Start With the First Slice
Take a small feature: a colleague submits a training request and Office Management reviews it with enough context to decide.
Before the agent writes code, I need to turn that slice into project files it can follow.
I use requirements.md for the expected behavior, design.md for boundaries and tradeoffs, and tasks.md for implementation work. The project instruction file tells the agent how to use them.
This gives each decision a place before implementation starts.
Specify the Outcome: S
In requirements.md, I start with what should be true when the slice is finished:
A colleague can submit a training request, see it after submission, and Office Management can review it with enough context to decide.
This is the S in SCOPE. It anchors the file, but it is not the full requirement.
The same file still needs the users, scope, out-of-scope items, business rules, and acceptance criteria that define the slice.
Capture the Boundaries: C
C lives across requirements.md and design.md.
Product boundaries go in requirements.md:
A colleague can only see their own requests.
Design boundaries go in design.md:
Office Management reviews submitted requests from a shared queue.
Together, they tell the agent where the slice is allowed to move, and where it should stop.
Own the Consequences: O
O belongs in design.md.
This is where I write the tradeoff before it becomes code.
For the first slice, I might decide:
Approval history is not part of this slice. We only store the current status.
That choice is acceptable if it is explicit.
It tells the agent what not to build now, and it tells future work what was postponed.
Prove the Behavior: P
P starts in requirements.md as acceptance criteria.
For this slice, I would write:
After submission, the colleague can see the request, Office Management can review it, and another colleague cannot access it.
That line can become a test, an API check, or a manual scenario.
Verification rule: The format can change. The expected proof should not.
Externalize the Decisions: E
E does not live in one file.
A product rule goes back to requirements.md.
A design choice goes back to design.md.
A follow-up task goes back to tasks.md.
If implementation reveals a missing decision, I don't want it trapped in the chat.
I want it written where the next agent, teammate, or future version of me can find it.
The First Slice as Files
Here is how the same slice could look when SCOPE is written into the project.
# requirements.md
## Outcome
[S] A colleague can submit a training request, see it after submission, and Office Management can review it with enough context to decide.
## Scope
[C] A colleague can only see their own requests.
[C] Office Management can see submitted requests.
## Out of Scope
[O] Approval history is not part of this slice.
## Acceptance Criteria
[P] After submission, the colleague can see the request.
[P] Office Management can review the request.
[P] Another colleague cannot access the request.
# design.md
## Access Model
[C] Requesters query only their own requests.
[C] Office Management reads from a shared submitted-request queue.
## Tradeoff
[O] Store only the current status for this slice. Add approval history later if the workflow needs auditability.
# tasks.md
## First Slice
[E] Create the request model.
[E] Implement colleague submission.
[E] Implement Office Management review.
[E] Add the visibility check.
[E] Record postponed approval history as a follow-up.
The labels are not part of the real template.

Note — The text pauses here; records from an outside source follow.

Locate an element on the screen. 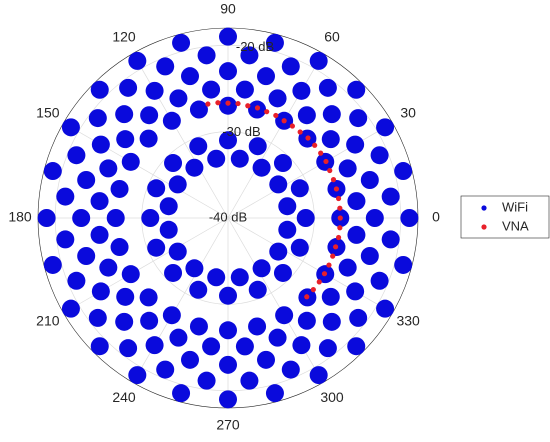 The height and width of the screenshot is (442, 550). theta-tick-label: 210 is located at coordinates (48, 321).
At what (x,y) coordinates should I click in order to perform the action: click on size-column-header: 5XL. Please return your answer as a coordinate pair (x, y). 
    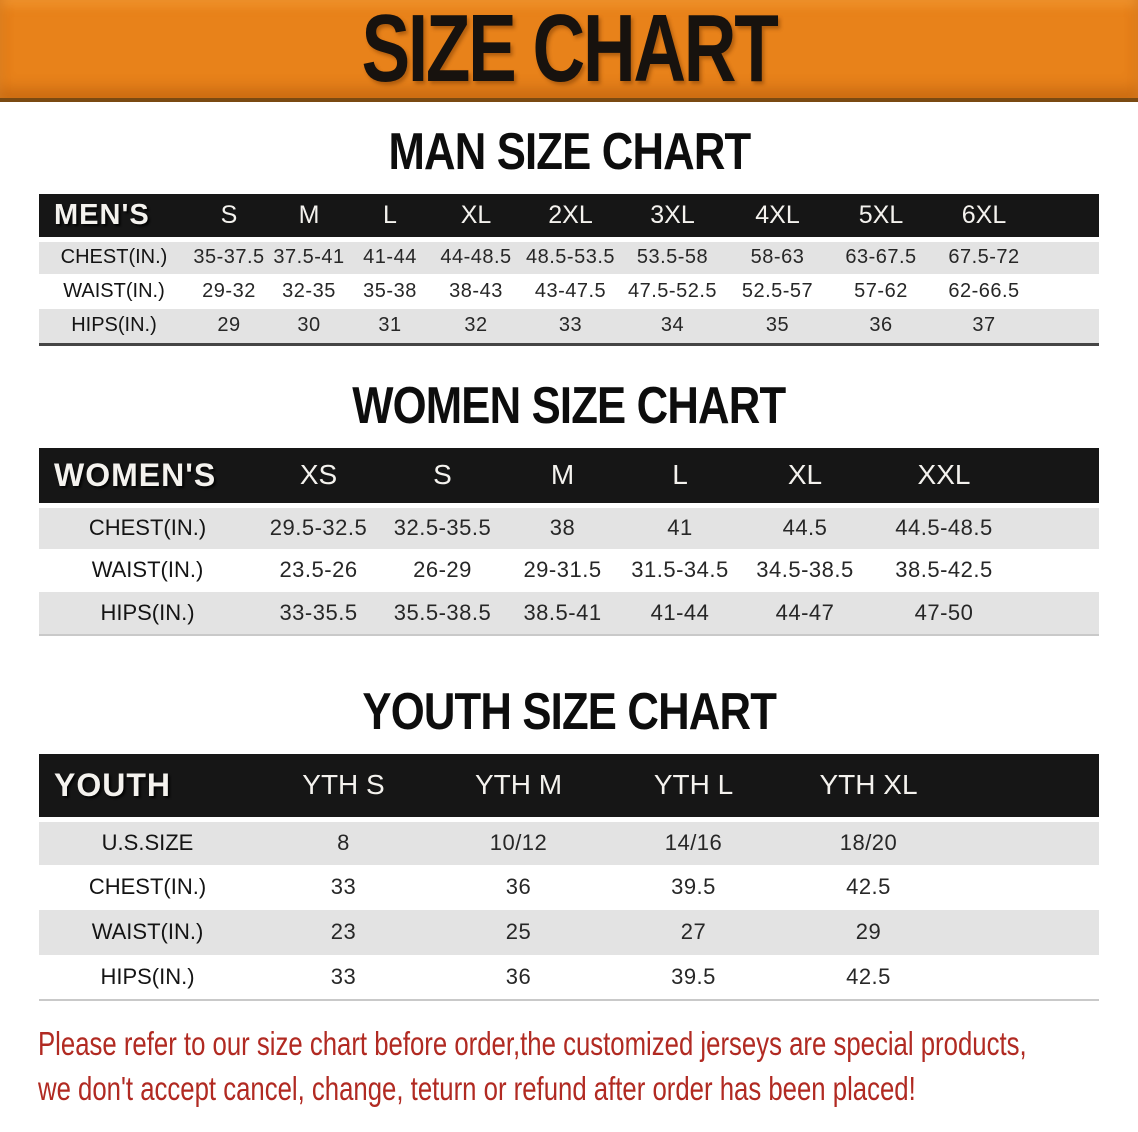
    Looking at the image, I should click on (881, 218).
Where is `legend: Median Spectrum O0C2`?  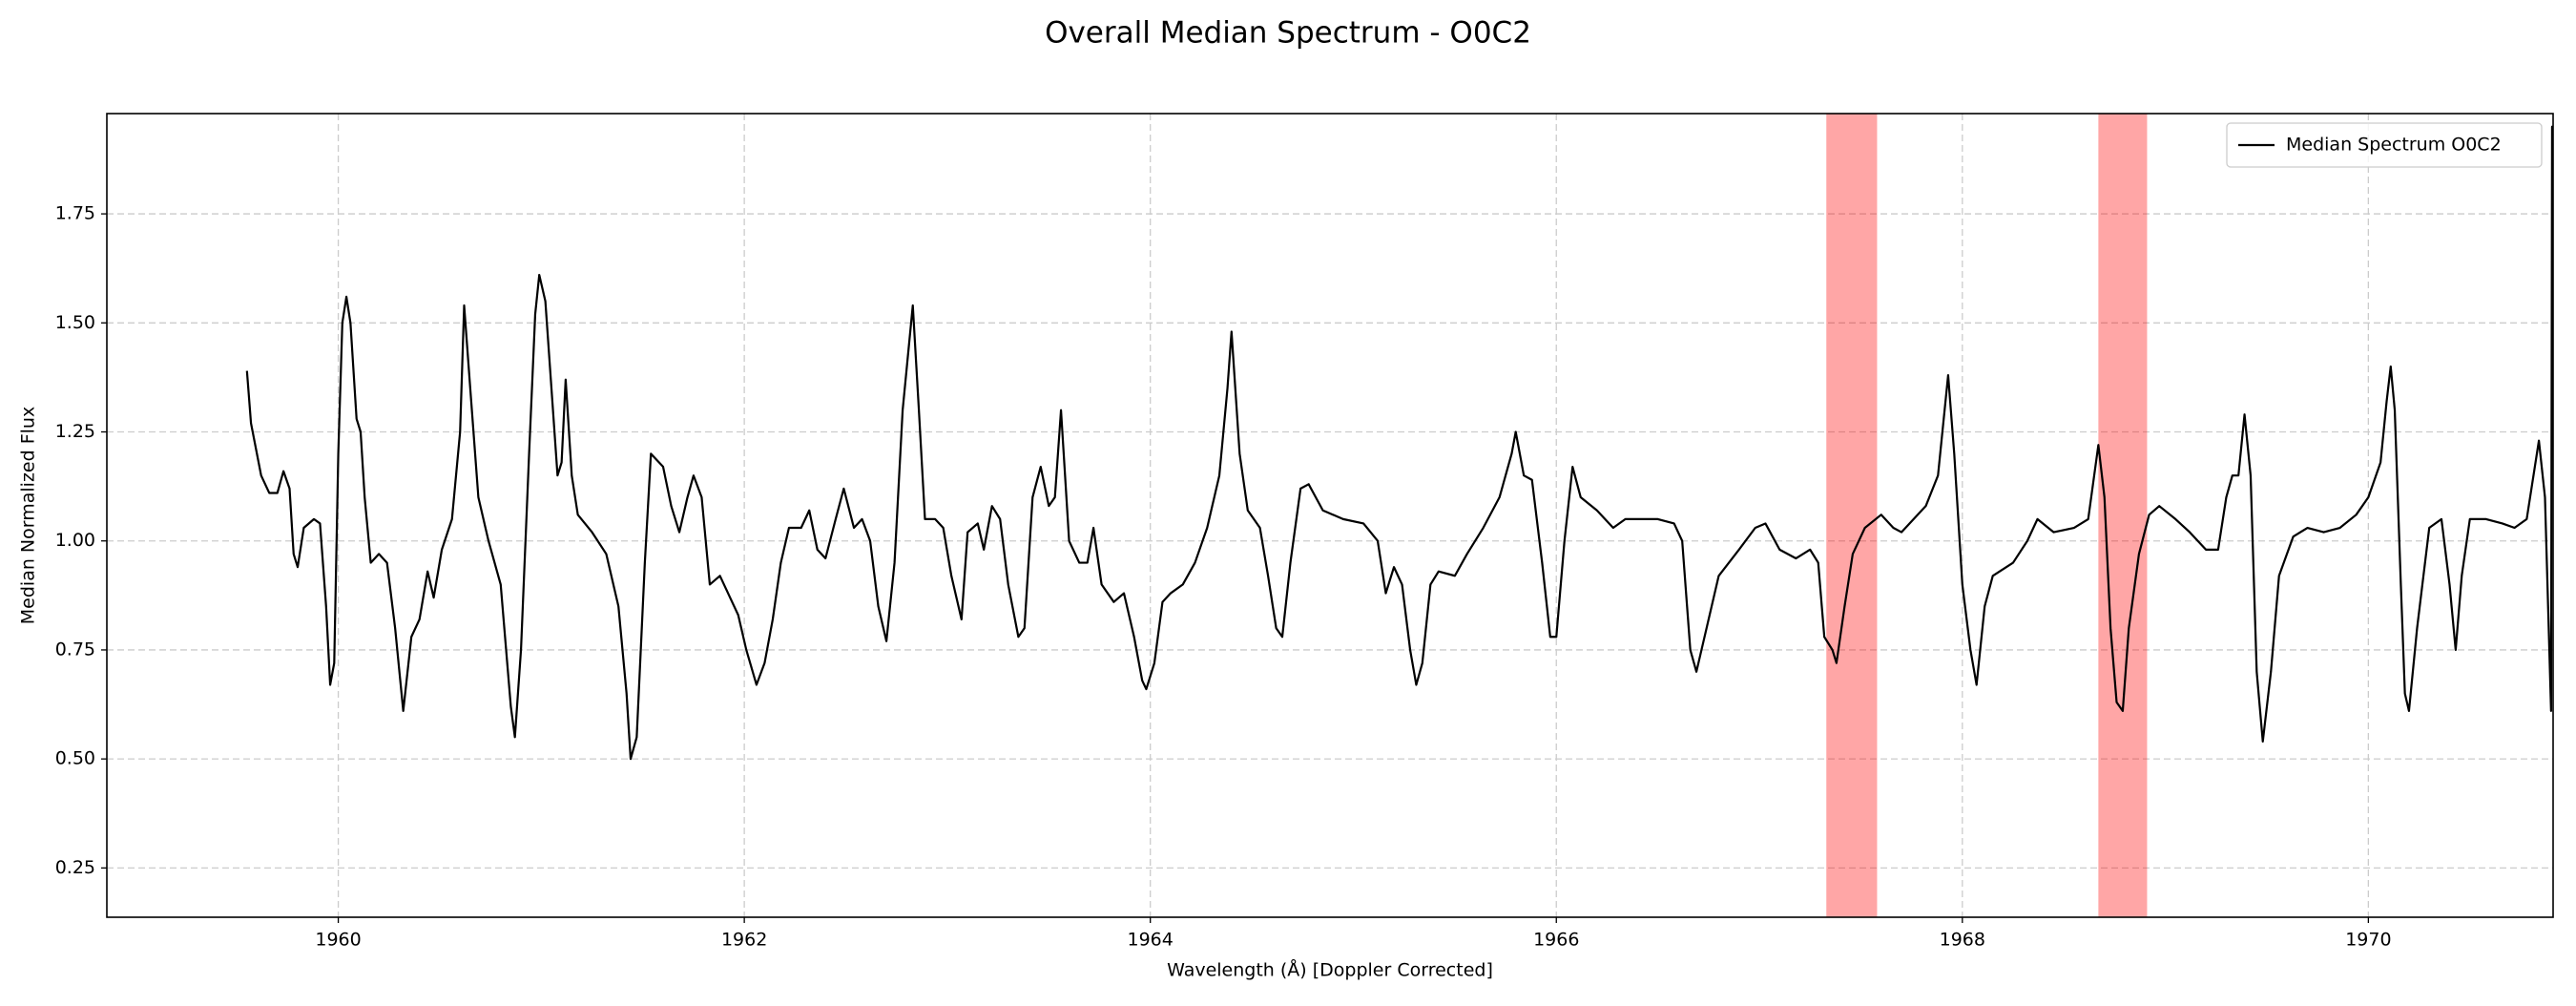 legend: Median Spectrum O0C2 is located at coordinates (2384, 145).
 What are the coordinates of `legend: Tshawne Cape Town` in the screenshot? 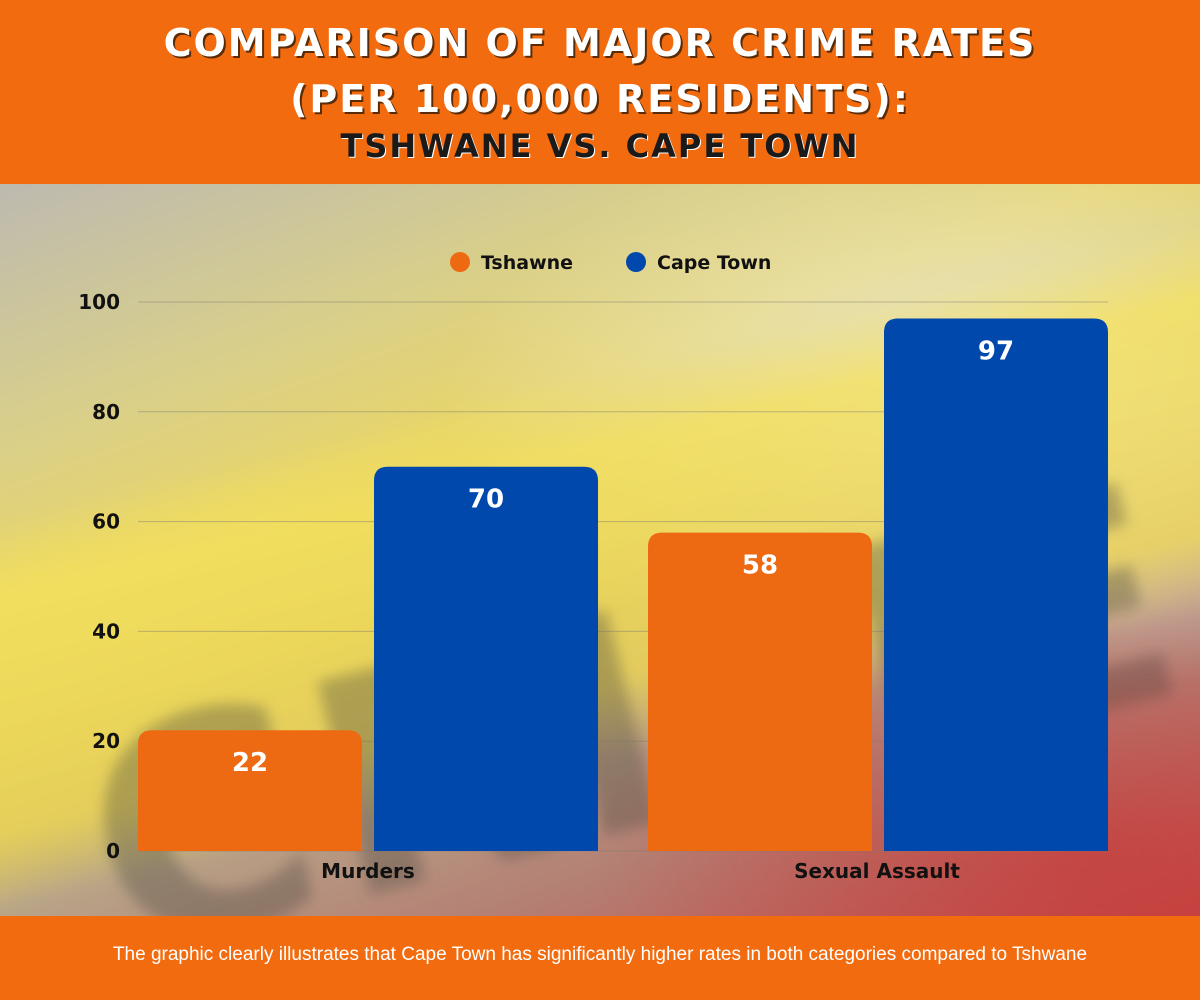 It's located at (610, 263).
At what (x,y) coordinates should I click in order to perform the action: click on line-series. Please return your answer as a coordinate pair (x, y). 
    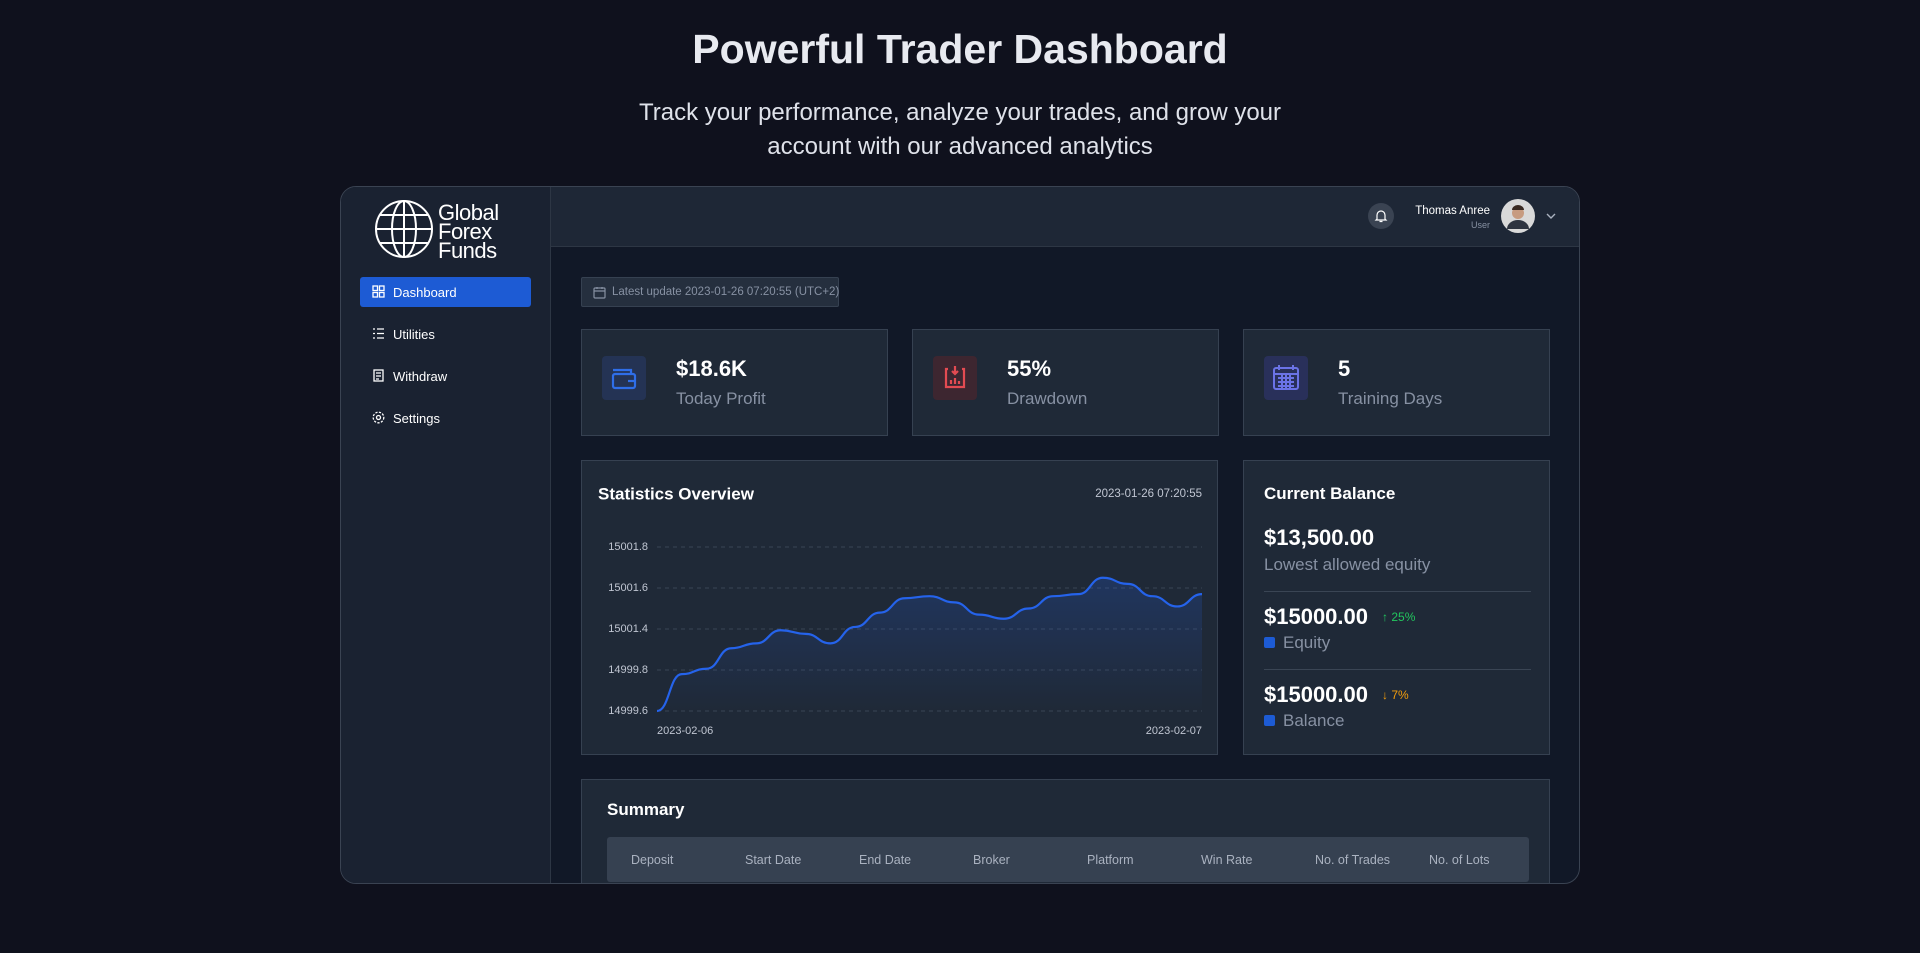
    Looking at the image, I should click on (930, 644).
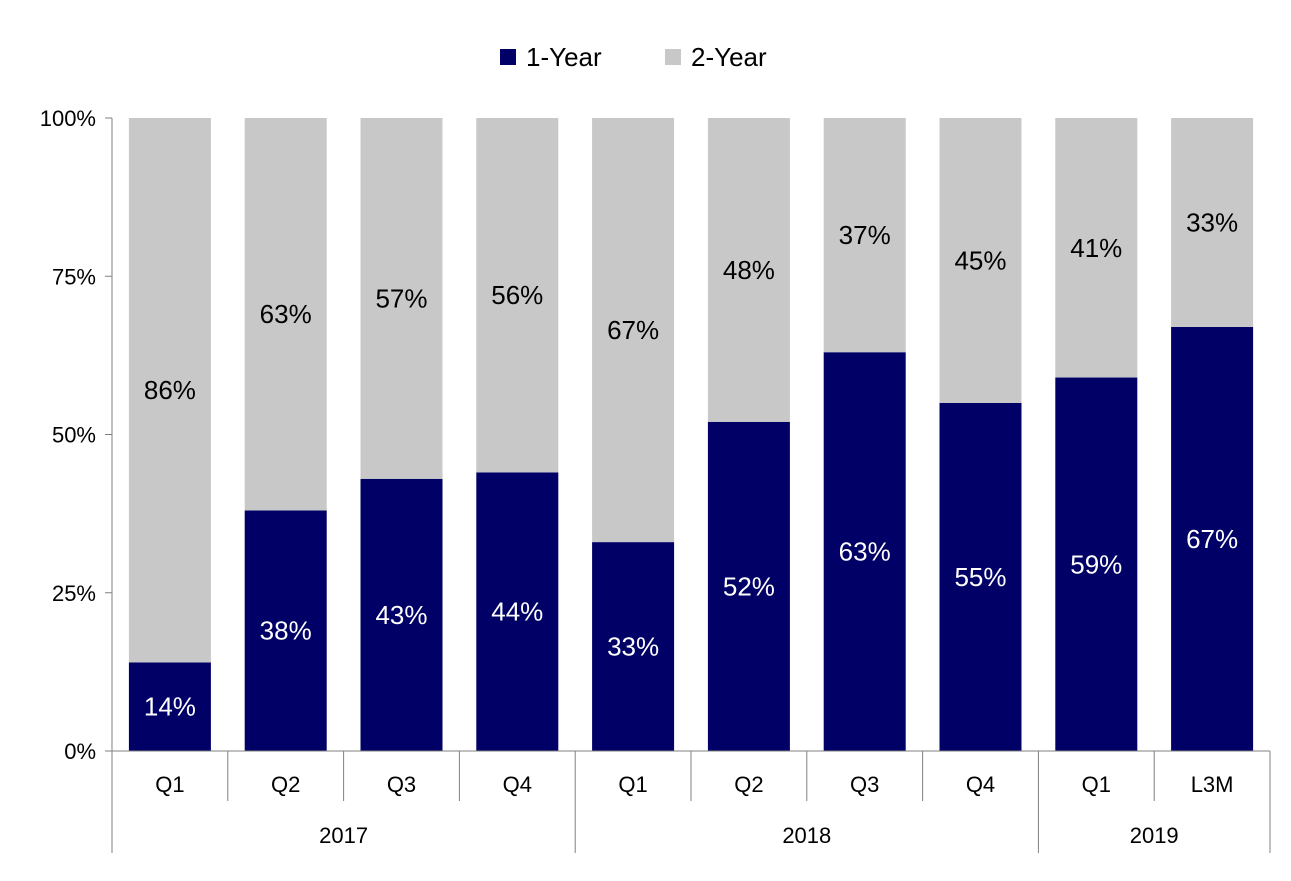  I want to click on data-label: 38%, so click(286, 631).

I am using them here only to make the mapping visible.
In a real project, I would keep the files clean. The responsibility should be clear from the section and the content.
The Agent Still Needs Instructions
The files show where SCOPE lives.
The agent still needs to know how to use them.
That belongs in AGENTS.md, CLAUDE.md, or the project instruction file for the tool.
I would keep the rule direct: read the spec files before implementation, work from one approved slice, run the expected checks, and write new decisions back to the right place.
The same contract can be wrapped in commands:
/add-spec creates the first version of the spec.
/update-spec updates it when a decision changes.
/implement-spec turns one approved slice into code.
The full command files will come with the starter kit in Article 7. Here, the promise is smaller: the agent should know where SCOPE lives before it edits the code.
The Template Is Only the Start
At this point, SCOPE has a place in the project.
The next problem is execution.
The chat gets longer. Checks fail. The agent finds missing details. A small task starts touching more files than expected.
That is where the template needs operating discipline.